The Implications of Facebook Indexing a Trillion Posts

lumberjack · on Dec 29, 2014

I wonder what Stallman might be thinking. He has been against Facebook since inception and in those days the main concern was not the state but private entities getting too much power over the consumers/users. I still think that this should be the main worry for the average Joe.

https://stallman.org/facebook.html

adventured · on Dec 29, 2014

Serious question - what's the fear in terms of what Facebook can or will do with that? That is, what can they do that would qualify what they have as power over someone?

zxcdw · on Dec 29, 2014

Depends entirely on what they (and people related to them) have shared with Facebook directly and indirectly, and what Facebook actually can infer from the information.

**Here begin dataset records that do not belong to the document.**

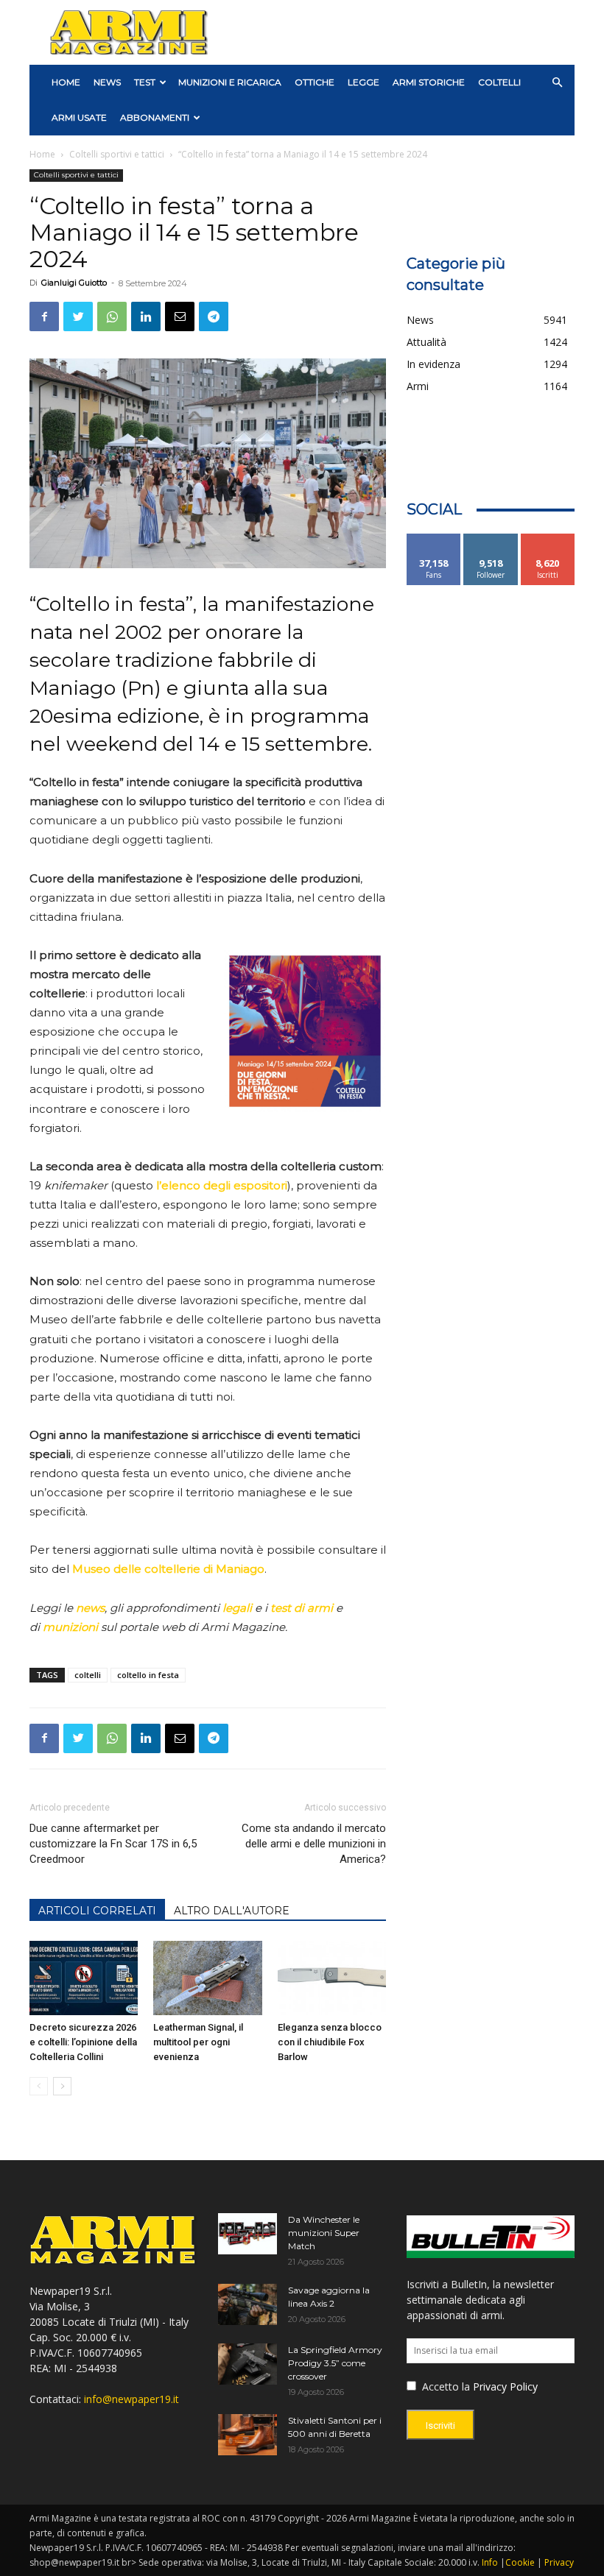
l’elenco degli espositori (221, 1185)
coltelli (87, 1674)
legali (237, 1608)
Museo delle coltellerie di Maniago (168, 1569)
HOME (66, 82)
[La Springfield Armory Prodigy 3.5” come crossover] (247, 2364)
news (90, 1608)
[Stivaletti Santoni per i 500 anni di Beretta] (247, 2434)
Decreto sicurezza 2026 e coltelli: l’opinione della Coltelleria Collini (83, 2042)
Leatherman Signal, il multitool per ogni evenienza (198, 2042)
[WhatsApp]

Apart from that I have no answer. However, I find it important to realize the question shouldn't be about what Facebook/whateverelse can "do" now, but what will "they" be able to "do" in the future.

Imagine if there was some Superior Entity which knew everything about every single person born after some year X. What could that Superior Entity do? What could it entail if the knowledge of this Superior Entity got leaked to some hands? I mean, everything about politicians, press, authorities, laymen, teachers, children... Everything.

What are the actual practical worst-case implications of total ubiquitous surveillance for an individual? For society? This certainly depends on the society. Implications are certainly different for people living in, say Iran, Sweden, USA, Canada, Brazil, Russia, China, Germany, North Korea ... For example in some countries religious matters, although very personal, can be very serious. Go being an open atheist in say Indonesia.

I really have no clue, but everything seems like a huge mess with surveillance.

hnnewguy · on Dec 29, 2014

>However, I find it important to realize the question shouldn't be about what Facebook/whateverelse can "do" now, but what will "they" be able to "do" in the future.

Exactly. It's not about Facebook or the authorities mining data for criminal activity. The problem occurs once the authorities have you in their sights, for whatever reason. With reams of private data available and no context, they can (and will) use it to paint any picture of you they need to.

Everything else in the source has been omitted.